Forecasting the Critical Frequency of the Ionospheric F2 Layer by using a Neural Network with the Particle Swarm Optimization Algorithm
DOI:
https://doi.org/10.37934/aram.127.1.1629Keywords:
Critical frequency, ionosphere, backpropagation neural network, particle swarm optimizationAbstract
This paper considers the prediction of the critical frequencies of the ionospheric F2 layer, foF2, by using two models: a backpropagation neural network (BPNN) model and a BPNN combined with particle swarm optimization (BPNN–PSO) model for different states of solar activity: low, medium and high.
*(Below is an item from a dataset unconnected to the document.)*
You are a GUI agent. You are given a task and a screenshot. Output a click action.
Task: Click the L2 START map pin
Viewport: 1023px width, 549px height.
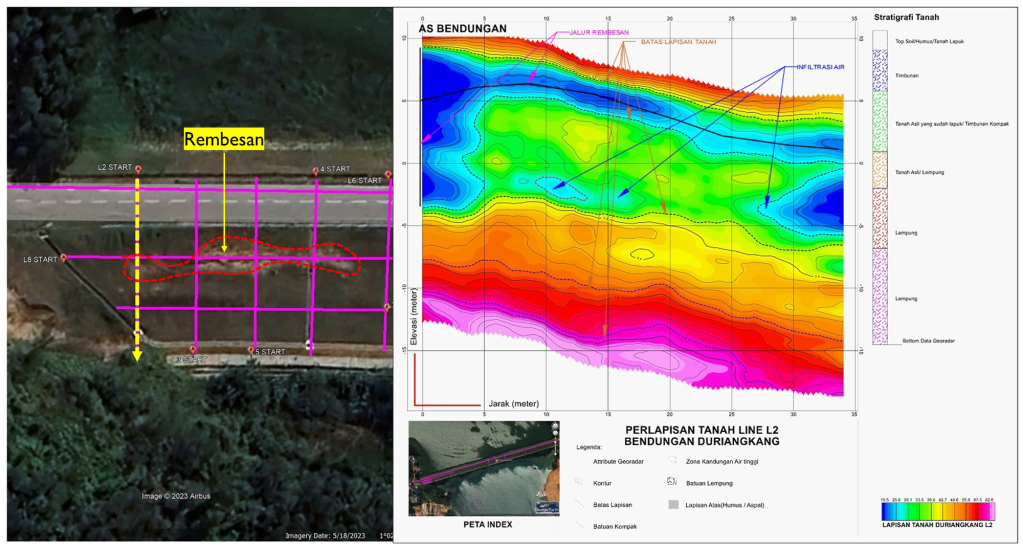click(138, 169)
Nine-year critical frequency data from an ionosonde installed at the Universiti Tun Hussein Onn Malaysia in Johor (1.86° N, 103.80° E) were used. The efficiency of the models in predicting foF2 under different states of solar activity was explored. The output of the models was evaluated using root-mean-square error (RMSE) and mean average percentage error (MAPE). The BPNN–PSO model provided a better result compared with the BPNN model during low, medium and high solar activity. The BPNN–PSO model had RMSE and MAPE equal to 0.50 MHz and 5.27%, respectively, during low solar activity and RMSE and MAPE of 0.32 MHz and 4.16%, respectively, during medium solar activity. In addition, the BPNN–PSO model had the lowest RMSE (0.24 MHz) and MAPE (2.45%) during high solar activity. Overall, the performance of the BPNN–PSO model was higher than that of the BPNN model during any state of solar activity.